> Work request: Restate each record below word for word, skipping images.

------ Extracted information

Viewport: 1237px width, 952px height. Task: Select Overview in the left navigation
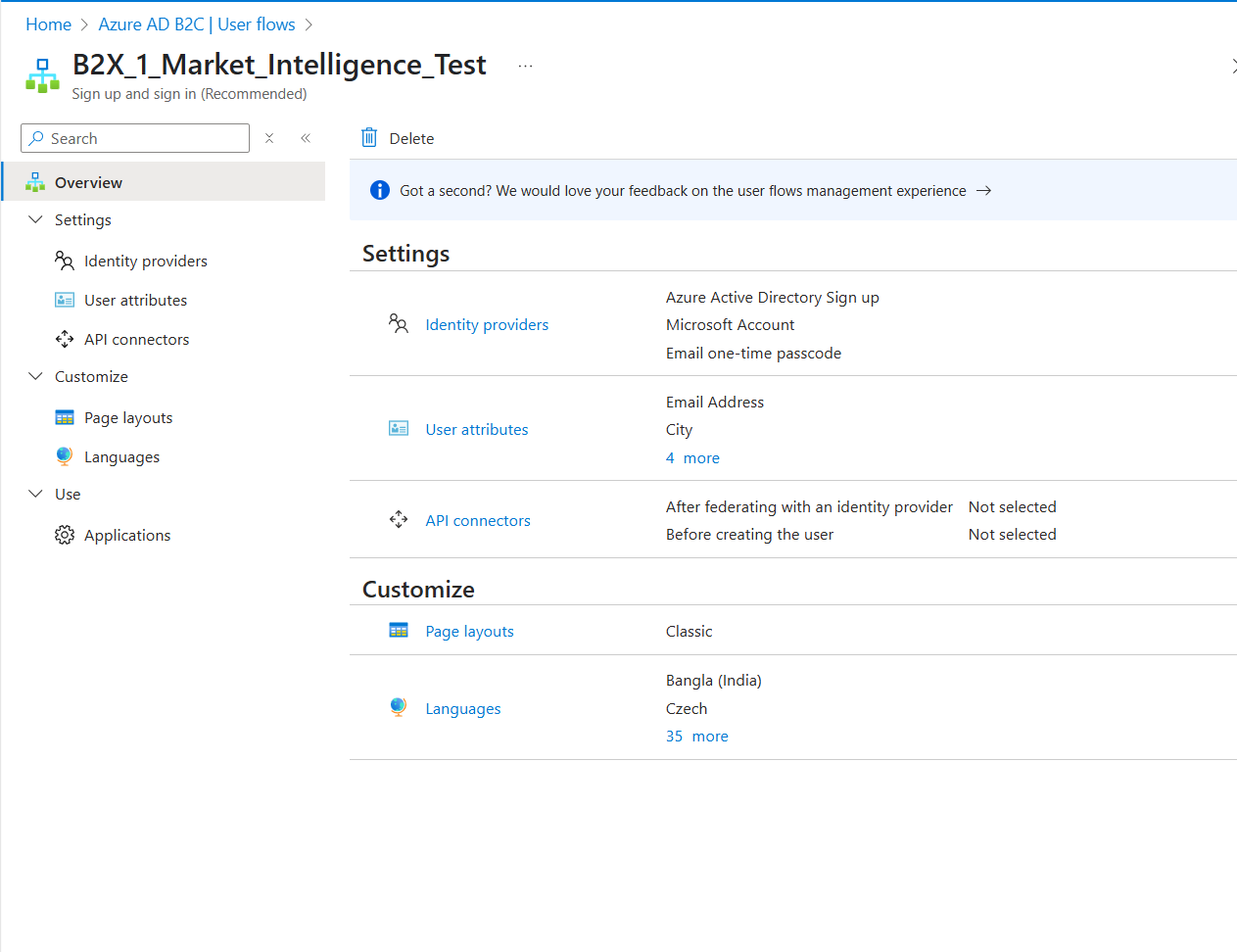[88, 182]
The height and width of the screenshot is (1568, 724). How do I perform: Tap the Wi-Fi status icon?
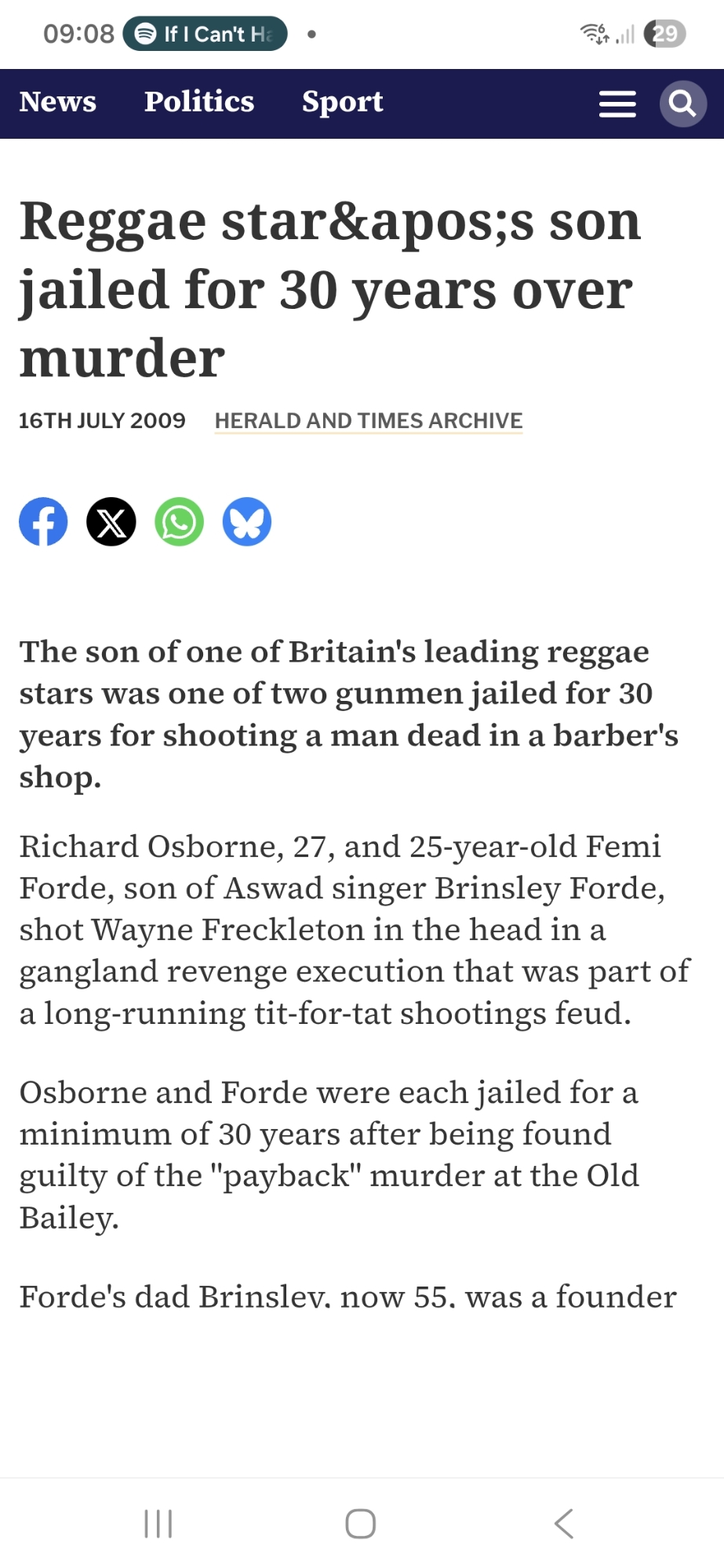(x=594, y=34)
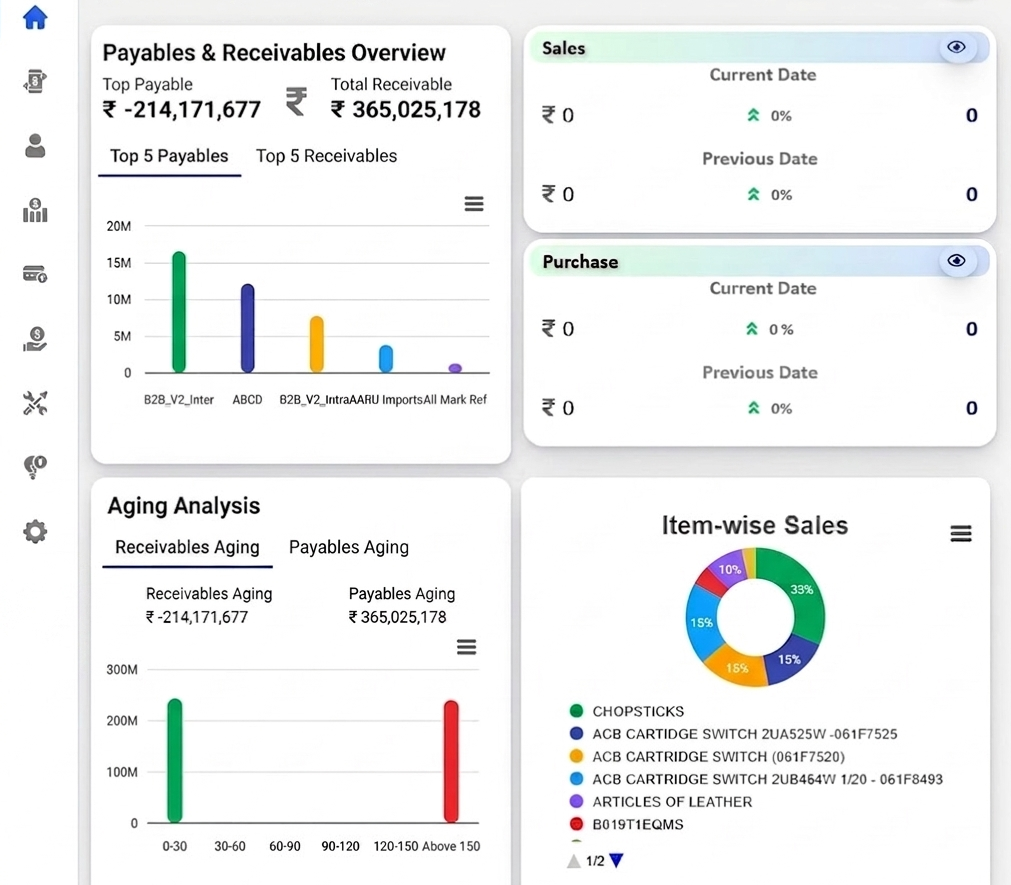
Task: Open the credit card sidebar icon
Action: 35,274
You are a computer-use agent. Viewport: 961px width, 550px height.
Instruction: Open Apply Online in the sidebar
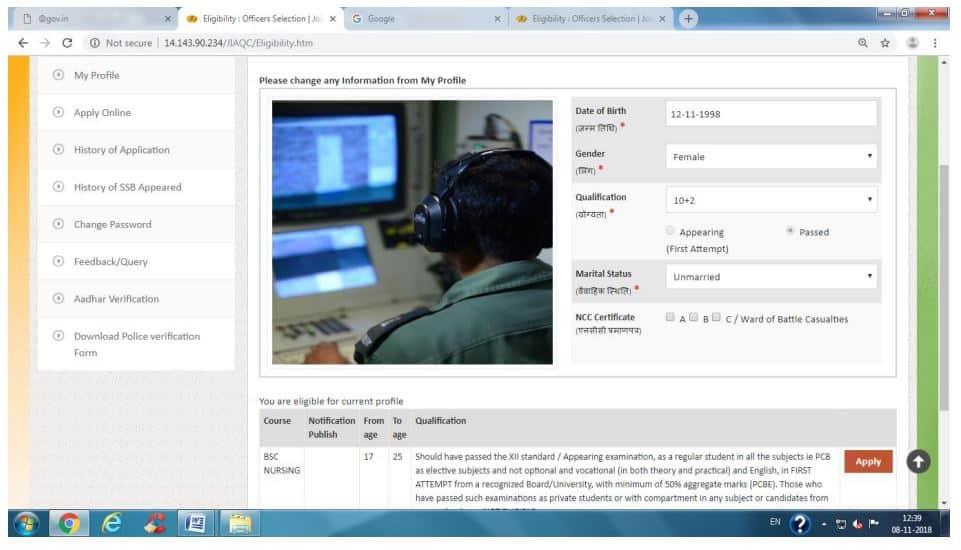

------------

> Solution to the exercise:
Viewport: 1237px width, 952px height. Task: Select Overview in the left navigation
[88, 182]
The height and width of the screenshot is (1568, 724). How do I perform: Tap the Wi-Fi status icon?
(x=594, y=34)
Task: Open the credit card sidebar icon
Action: 35,274
You are a computer-use agent. Viewport: 961px width, 550px height.
Instruction: Open Apply Online in the sidebar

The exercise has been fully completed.